Já se foi o tempo em que artistas ganhavam dinheiro pela venda de seus álbuns. Tudo começou há uma década atrás quando o termo pirataria ainda nem era conhecido. Trocas de arquivos entre usuários comuns eram realizadas minimamente, o motivo? A conexão era lenta e os softwares disponíveis não davam a margem gigante que dão hoje para realizar uma troca imensa de músicas, filmes, livros e aplicativos.
Para a Indústria Fonográfica, aquilo não representava uma ameaça, era um nicho restrito ainda, isto é, não era uma distribuição massificada de material audiovisual. Demorou um século inteiro para que o feitiço virasse contra o feiticeiro. Em 2000 aparece na internet o Napster, programa simples de compartilhamento de arquivos, aliado à ele, conexões de internet já bombando em países como EUA e Japão com velocidades nas casas dos megas. Tiro e queda pra realizar a transferência de músicas e futuramente, álbuns inteiros.
Deve ser impagável a conversa entre os executivos de alto escalão de gravadoras e associações que defendem elas:
- Sergião, escuta cara. A cada segundo que passa a gente tá perdendo um caminhão de dinheiro. Não só nós como os artistas contratados sob nossa tutela. Tá escutando o barulho do dinheiro evaporando?
Sérgio, inconformado, segura a respiração, pega um guardanapo e cospe a azeitona que estava mastigando para fora.
- Desculpa, não ouvi direito, não entendi direito e muito menos compreendi do que diabos você está falando.
- Pô cara, lembra daquele software que um muleque criou há duas semanas atrás?
- O que tem?
- Tá disseminado pela internet, virou uma epidemia e neste exato momento, cinqüenta mil transferências de arquivos estão sendo realizadas por minuto. Músicas avulsas, álbuns inteiros, resumindo…

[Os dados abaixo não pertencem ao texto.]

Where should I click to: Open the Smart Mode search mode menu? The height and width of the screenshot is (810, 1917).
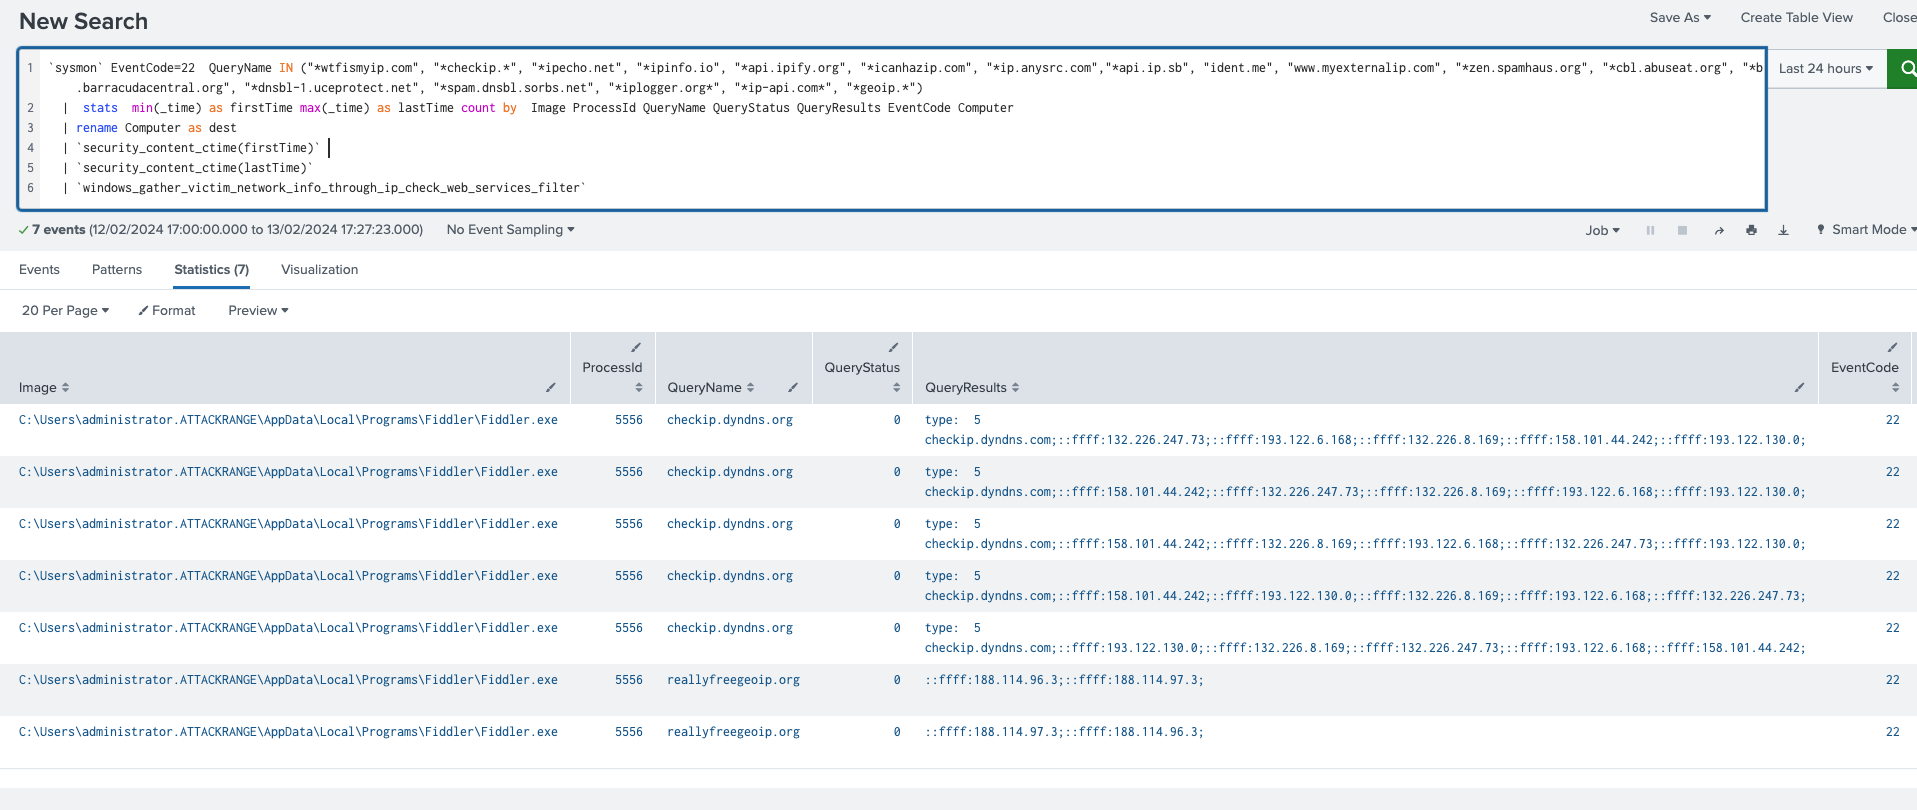click(x=1866, y=229)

Roberto olha Sérgio abandonando o corredor, indo em direção ao banheiro.
Eu resumo então o que tem acontecido nestes últimos 8 anos. A massa-internética (Classes A, B, C, D, E [ou seja, todas]) consome tudo que a Indústria Cultural queria ela consumisse, com a diferença de que consome sem pagar nada. Tá putinha agora né? Não tá gostando nada de ver aqueles rios de dinheiro secarem. Vale o mesmo para os putos que compõem uma canção chula e acham que merecem ganhar dinheiro o suficiente para sustentar a 15ª geração de suas famílias.

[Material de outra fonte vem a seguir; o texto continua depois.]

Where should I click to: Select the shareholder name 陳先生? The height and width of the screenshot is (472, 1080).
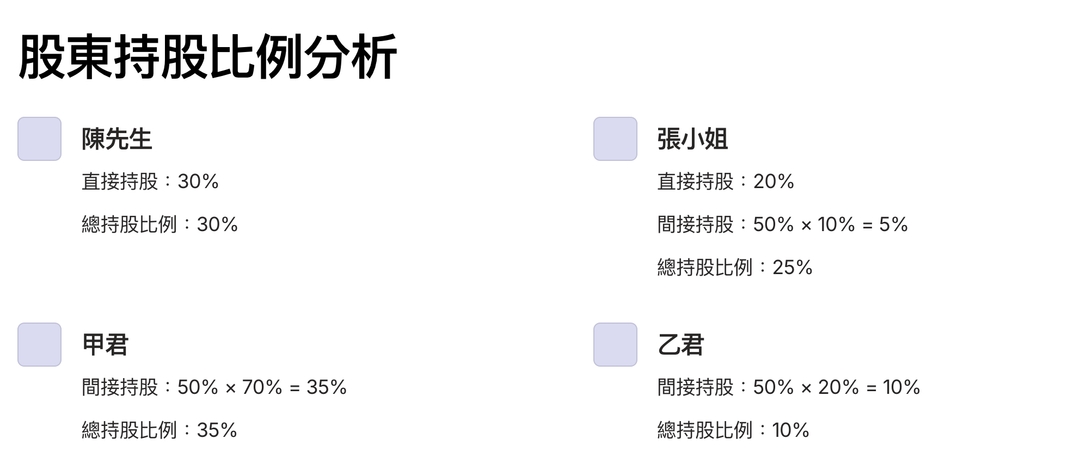(117, 139)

A putaria não termina por aí. O mallandro que hoje baixa um programa para produzir sua música, editar seu vídeo, manipular suas imagens; tá todo sorridente enquanto desfruta dos recursos e das potencialidades que esses aplicativos oferecem. Publicando músicas nos MySpace da vida, vídeos no YouTube e imagens tratadas no Flickr; quer ganhar reconhecimento, fama e se possível lucrar em cima disso. De vilão a herói em alguns cliques no mouse? De um artista-verdadeiro para um verdadeiro-hipócrita, reclamando agora sobre seus “direitos autorais” sobre a sua obra.
E o trampo que os programadores tiveram para desenvolver o software? “Ah, eles já ganham o suficiente com o preço que as comphanias colocam nas prateleiras”. Ganhar em cima dos outros é fácil, quero ver ganhar em cima de si mesmo, em cima de sua própria ética, de seus princípios. Ou será que é muita ingenuidade eu achar que dona-consciência vai bater na porta um dia?
Por que um software custa 10 mil reais enquanto outro, de mesmas funções e recursos, vem na faixa? Pura mentalidade dos criadores. Não que uma equipe de programadores tenha que sair de mãos abanando após meses ou até anos desenvolvendo um programa, mas quando a unidade é vendida na casa dos 5 digitos, aí temos um problema. Ah, mas quem sou eu pra botar etiqueta de preço? Certamente não preciso ser um executivo de uma grande desenvolvedora de softwares pra saber que, se um programa custar 10 mil reais, ele irá ser pirateado e distribuido livremente pela rede, enquanto o seu concorrente que tem o código fonte aberto para qualquer mortal, é constantemente aprimorado e infinitamente mais atualizado em relação a bugs e outros erros que surgem no uso diário dele.
Bem, então a internet é a grande culpada disso. Os usuários dela são meros anjos (e demônios).